### [Extrahierter Text]
- - - -

Scheint wohl doch am Board zu liegen. Schöne Sch****.

----------

## oscarwild

Hi flammenflitzer,

gleiches Problem auch bei mir, allerdings mit einem ABit AB9Pro-Board in diesem Thread.

 :Crying or Very sad: 

Gruß

OscarWild

----------

## flammenflitzer

Bin jetzt bei kernel 2.6.23-r3. Gleiches Problem. Da noch andere Boards betroffen sind liegt es vielleicht doch am kernel. Hat vielleicht jemand Ahnung, wie ich unter WindowsXP prüfen kann, ob es dort funktioniert?

----------

## flammenflitzer

Unter WindowsXP funktioniert es. Liegt wohl doch am kernel.

----------

## firefly

 *flammenflitzer wrote:*   

> Unter WindowsXP funktioniert es. Liegt wohl doch am kernel.

- - - -

### [Angezeigte Daten]

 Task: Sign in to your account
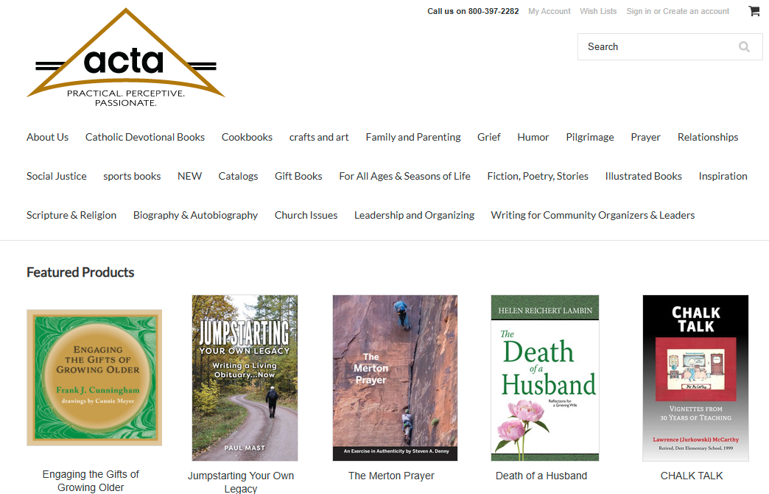coord(639,11)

- - - -

### [Übungsaufgabe 1]
Beantworten Sie zum Forumsthread über das Kernelproblem diese Fragen:
(a) Welches Board hat oscarwild?
(b) Bei welcher Kernelversion ist flammenflitzer jetzt?
(c) Unter welchem Betriebssystem funktioniert es laut flammenflitzer?
### [Übungsaufgabe 2]
Schreiben Sie den Forumsthread über das Kernelproblem ab der Stelle weiter, an der er endet.

### [Antwort 1]
(a) Ein ABit AB9Pro-Board.
(b) Bei Kernel 2.6.23-r3.
(c) Unter WindowsXP.

### [Antwort 2]
 

nicht unbedingt es kann sich auch um eine buggy acpi tabelle (AFAIK die DSDT tabelle) handeln.

Könntest du mal die kernel ausgaben hier posten, welche die ACPI tabellen betrift?

Diese ausgaben werden ziemlich am Anfang vom kernel ausgegeben, wenn er gestartet wird.

z.b.  *Quote:*   

> ACPI: DSDT 7FED9B9F, 5FBF (r2 Compal CRESTLNE  6040000 INTL 20061109)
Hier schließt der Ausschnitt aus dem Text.